_DATASET ENTRIES_
BEGIN
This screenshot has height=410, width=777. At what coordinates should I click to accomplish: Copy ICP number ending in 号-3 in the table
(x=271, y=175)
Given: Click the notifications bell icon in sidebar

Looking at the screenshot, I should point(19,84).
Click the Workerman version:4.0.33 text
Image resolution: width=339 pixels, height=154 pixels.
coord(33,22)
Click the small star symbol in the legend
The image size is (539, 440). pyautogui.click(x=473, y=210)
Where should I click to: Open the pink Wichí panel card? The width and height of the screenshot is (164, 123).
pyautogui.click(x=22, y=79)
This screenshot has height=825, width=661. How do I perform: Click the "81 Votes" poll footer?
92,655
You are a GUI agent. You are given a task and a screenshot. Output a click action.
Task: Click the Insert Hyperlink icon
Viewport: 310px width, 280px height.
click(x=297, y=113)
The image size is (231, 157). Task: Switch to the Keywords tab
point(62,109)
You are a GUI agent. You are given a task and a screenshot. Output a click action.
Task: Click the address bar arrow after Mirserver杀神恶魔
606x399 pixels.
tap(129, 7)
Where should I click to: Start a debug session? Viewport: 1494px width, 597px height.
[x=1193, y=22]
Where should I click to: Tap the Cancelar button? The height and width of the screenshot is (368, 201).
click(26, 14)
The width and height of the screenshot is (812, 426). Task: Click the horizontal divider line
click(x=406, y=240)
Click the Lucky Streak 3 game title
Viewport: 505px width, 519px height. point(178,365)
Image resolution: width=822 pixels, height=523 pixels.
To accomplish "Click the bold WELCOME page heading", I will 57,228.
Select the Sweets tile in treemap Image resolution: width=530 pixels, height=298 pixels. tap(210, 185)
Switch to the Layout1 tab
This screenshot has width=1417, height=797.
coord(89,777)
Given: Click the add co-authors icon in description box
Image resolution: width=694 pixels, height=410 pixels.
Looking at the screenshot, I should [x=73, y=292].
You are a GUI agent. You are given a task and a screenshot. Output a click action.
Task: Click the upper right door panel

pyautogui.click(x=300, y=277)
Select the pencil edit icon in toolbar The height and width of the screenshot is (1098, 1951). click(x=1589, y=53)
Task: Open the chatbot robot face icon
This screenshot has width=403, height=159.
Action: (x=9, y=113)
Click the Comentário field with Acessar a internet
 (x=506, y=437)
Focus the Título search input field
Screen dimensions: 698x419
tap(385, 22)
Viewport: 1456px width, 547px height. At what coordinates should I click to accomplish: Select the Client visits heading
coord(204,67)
END
Copy these records verbatim.

This screenshot has height=410, width=777. At what coordinates should I click to accomplish: Copy ICP number ending in 号-3 in the table
(x=271, y=175)
Given: Click the notifications bell icon in sidebar

Looking at the screenshot, I should point(19,84).
Click the Workerman version:4.0.33 text
Image resolution: width=339 pixels, height=154 pixels.
coord(33,22)
Click the small star symbol in the legend
The image size is (539, 440). pyautogui.click(x=473, y=210)
Where should I click to: Open the pink Wichí panel card? The width and height of the screenshot is (164, 123).
pyautogui.click(x=22, y=79)
This screenshot has height=825, width=661. How do I perform: Click the "81 Votes" poll footer?
92,655
You are a GUI agent. You are given a task and a screenshot. Output a click action.
Task: Click the Insert Hyperlink icon
Viewport: 310px width, 280px height.
click(x=297, y=113)
The image size is (231, 157). Task: Switch to the Keywords tab
point(62,109)
You are a GUI agent. You are given a task and a screenshot. Output a click action.
Task: Click the address bar arrow after Mirserver杀神恶魔
606x399 pixels.
tap(129, 7)
Where should I click to: Start a debug session? Viewport: 1494px width, 597px height.
[x=1193, y=22]
Where should I click to: Tap the Cancelar button? The height and width of the screenshot is (368, 201).
click(26, 14)
The width and height of the screenshot is (812, 426). Task: Click the horizontal divider line
click(x=406, y=240)
Click the Lucky Streak 3 game title
Viewport: 505px width, 519px height. point(178,365)
Image resolution: width=822 pixels, height=523 pixels.
To accomplish "Click the bold WELCOME page heading", I will 57,228.
Select the Sweets tile in treemap Image resolution: width=530 pixels, height=298 pixels. tap(210, 185)
Switch to the Layout1 tab
This screenshot has width=1417, height=797.
coord(89,777)
Given: Click the add co-authors icon in description box
Image resolution: width=694 pixels, height=410 pixels.
Looking at the screenshot, I should [x=73, y=292].
You are a GUI agent. You are given a task and a screenshot. Output a click action.
Task: Click the upper right door panel

pyautogui.click(x=300, y=277)
Select the pencil edit icon in toolbar The height and width of the screenshot is (1098, 1951). click(x=1589, y=53)
Task: Open the chatbot robot face icon
This screenshot has width=403, height=159.
Action: (x=9, y=113)
Click the Comentário field with Acessar a internet
 (x=506, y=437)
Focus the Título search input field
Screen dimensions: 698x419
tap(385, 22)
Viewport: 1456px width, 547px height. At what coordinates should I click to accomplish: Select the Client visits heading
coord(204,67)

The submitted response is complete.